▸ **WHAT NEEDS TO BE DONE**: Only one stretch of the records below is wanted: the lines from the one holding "Choose the 1500-10000円 price range" through the one holding "Bookmark this page". Return it exactly, both ends included.

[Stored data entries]
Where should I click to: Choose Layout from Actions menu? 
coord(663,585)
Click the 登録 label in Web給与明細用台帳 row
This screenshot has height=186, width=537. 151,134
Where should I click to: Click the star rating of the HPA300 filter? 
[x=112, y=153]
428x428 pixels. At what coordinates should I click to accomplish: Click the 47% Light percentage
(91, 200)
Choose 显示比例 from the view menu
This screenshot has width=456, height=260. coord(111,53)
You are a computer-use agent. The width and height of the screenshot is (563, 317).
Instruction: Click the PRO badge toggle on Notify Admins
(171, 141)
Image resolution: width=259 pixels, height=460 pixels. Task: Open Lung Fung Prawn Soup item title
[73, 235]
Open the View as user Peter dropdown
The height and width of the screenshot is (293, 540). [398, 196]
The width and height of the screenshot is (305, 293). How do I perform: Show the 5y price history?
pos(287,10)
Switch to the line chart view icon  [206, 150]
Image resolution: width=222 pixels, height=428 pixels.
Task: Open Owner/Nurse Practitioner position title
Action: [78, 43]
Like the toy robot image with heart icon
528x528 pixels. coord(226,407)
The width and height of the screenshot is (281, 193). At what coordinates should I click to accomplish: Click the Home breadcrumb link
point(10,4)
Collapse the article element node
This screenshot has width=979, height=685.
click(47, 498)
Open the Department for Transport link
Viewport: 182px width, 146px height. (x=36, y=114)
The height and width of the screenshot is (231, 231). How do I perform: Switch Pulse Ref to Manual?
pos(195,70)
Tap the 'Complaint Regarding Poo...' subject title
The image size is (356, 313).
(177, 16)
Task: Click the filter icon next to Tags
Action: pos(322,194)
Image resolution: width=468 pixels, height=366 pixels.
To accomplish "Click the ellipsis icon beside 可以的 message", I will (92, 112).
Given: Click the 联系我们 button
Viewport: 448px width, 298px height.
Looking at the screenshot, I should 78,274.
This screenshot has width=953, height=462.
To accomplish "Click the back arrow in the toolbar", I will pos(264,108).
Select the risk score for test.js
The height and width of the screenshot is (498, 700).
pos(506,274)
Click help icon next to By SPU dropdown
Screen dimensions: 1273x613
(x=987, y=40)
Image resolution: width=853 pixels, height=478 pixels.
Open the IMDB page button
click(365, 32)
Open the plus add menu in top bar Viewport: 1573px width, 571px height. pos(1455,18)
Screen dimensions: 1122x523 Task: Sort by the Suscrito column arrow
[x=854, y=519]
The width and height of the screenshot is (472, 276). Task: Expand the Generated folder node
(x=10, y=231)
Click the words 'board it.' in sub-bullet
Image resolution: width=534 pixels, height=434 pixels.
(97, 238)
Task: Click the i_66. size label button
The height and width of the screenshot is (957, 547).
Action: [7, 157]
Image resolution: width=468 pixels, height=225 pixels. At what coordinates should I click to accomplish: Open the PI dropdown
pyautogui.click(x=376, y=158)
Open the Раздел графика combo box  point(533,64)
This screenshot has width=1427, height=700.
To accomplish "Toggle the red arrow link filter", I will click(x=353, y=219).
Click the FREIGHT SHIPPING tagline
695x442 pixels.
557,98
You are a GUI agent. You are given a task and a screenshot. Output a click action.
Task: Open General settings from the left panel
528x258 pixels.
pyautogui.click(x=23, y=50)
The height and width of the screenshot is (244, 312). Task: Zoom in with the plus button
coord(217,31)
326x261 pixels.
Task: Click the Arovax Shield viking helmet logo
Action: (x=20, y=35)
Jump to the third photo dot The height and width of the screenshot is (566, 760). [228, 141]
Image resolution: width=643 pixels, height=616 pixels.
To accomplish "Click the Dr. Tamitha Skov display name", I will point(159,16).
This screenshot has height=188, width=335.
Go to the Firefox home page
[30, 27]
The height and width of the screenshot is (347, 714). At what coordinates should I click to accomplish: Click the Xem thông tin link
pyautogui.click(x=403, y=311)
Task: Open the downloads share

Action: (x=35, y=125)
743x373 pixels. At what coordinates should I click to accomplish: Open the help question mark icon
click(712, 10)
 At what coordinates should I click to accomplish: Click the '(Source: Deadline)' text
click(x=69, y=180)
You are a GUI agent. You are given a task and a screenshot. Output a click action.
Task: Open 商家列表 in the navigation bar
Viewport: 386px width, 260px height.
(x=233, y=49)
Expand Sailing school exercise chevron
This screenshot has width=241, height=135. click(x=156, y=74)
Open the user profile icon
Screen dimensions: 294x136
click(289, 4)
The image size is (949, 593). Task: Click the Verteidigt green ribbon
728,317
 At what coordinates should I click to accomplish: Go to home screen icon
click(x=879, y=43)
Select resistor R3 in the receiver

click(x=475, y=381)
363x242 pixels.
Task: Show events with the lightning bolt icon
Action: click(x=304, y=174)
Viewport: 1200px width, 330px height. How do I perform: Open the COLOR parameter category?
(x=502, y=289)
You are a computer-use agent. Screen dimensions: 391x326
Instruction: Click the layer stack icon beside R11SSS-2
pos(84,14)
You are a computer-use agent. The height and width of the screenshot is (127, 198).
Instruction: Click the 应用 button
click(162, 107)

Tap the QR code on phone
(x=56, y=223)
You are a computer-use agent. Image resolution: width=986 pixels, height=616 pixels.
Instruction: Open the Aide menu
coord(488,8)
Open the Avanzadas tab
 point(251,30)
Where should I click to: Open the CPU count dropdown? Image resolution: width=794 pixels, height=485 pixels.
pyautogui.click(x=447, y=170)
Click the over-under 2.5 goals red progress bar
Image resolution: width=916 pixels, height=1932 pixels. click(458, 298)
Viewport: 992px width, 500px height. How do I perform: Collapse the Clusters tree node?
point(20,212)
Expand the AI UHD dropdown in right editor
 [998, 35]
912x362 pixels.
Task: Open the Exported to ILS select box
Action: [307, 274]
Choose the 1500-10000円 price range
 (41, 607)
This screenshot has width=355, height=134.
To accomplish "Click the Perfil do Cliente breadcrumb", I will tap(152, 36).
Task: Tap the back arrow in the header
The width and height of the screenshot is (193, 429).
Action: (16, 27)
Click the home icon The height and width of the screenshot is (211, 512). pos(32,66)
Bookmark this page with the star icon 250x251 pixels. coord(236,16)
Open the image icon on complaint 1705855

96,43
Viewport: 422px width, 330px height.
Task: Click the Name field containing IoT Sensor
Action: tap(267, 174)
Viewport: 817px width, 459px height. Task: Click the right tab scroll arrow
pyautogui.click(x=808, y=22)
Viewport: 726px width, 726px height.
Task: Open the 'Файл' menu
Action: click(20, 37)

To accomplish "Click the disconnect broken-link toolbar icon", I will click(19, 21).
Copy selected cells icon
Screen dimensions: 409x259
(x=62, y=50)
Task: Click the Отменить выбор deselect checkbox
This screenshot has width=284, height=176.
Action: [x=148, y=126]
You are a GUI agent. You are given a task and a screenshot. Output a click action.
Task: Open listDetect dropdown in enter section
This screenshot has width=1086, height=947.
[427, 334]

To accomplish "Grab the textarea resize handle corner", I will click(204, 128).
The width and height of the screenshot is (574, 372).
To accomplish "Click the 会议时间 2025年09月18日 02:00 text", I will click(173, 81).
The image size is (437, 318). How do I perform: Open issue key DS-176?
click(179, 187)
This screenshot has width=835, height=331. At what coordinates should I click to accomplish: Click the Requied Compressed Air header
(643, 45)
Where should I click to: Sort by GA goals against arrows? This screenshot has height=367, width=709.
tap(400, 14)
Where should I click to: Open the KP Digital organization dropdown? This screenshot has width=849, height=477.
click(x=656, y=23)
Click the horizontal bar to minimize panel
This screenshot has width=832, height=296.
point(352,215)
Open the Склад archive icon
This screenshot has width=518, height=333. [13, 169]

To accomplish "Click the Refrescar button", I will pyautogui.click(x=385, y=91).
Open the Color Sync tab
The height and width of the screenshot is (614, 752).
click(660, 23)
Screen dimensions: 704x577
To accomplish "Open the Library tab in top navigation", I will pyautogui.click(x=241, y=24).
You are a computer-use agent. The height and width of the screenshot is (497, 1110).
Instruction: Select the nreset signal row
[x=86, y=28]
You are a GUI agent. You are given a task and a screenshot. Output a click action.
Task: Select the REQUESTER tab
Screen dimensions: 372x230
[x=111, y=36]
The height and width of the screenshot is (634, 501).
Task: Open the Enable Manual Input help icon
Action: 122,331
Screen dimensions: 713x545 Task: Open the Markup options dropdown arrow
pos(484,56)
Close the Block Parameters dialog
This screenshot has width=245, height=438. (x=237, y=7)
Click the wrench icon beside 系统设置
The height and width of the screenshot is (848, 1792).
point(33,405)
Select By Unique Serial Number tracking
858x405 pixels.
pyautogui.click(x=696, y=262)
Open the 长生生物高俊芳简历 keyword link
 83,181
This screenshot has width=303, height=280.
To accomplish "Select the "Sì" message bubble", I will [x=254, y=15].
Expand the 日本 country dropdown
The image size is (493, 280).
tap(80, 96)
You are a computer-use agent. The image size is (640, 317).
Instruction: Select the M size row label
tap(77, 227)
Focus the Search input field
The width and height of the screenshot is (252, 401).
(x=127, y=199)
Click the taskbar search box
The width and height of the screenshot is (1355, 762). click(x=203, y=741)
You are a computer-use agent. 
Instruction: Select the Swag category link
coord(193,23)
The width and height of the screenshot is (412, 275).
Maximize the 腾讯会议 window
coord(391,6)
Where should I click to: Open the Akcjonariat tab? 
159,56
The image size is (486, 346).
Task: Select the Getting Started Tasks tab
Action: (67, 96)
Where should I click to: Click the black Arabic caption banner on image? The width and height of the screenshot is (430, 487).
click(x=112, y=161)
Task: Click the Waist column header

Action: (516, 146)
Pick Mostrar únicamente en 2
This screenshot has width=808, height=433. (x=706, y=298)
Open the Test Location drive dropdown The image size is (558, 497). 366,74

▸ **ANSWER TO THIS EXERCISE**:
Choose the 1500-10000円 price range
 (41, 607)
This screenshot has width=355, height=134.
To accomplish "Click the Perfil do Cliente breadcrumb", I will tap(152, 36).
Task: Tap the back arrow in the header
The width and height of the screenshot is (193, 429).
Action: (16, 27)
Click the home icon The height and width of the screenshot is (211, 512). pos(32,66)
Bookmark this page with the star icon 250x251 pixels. coord(236,16)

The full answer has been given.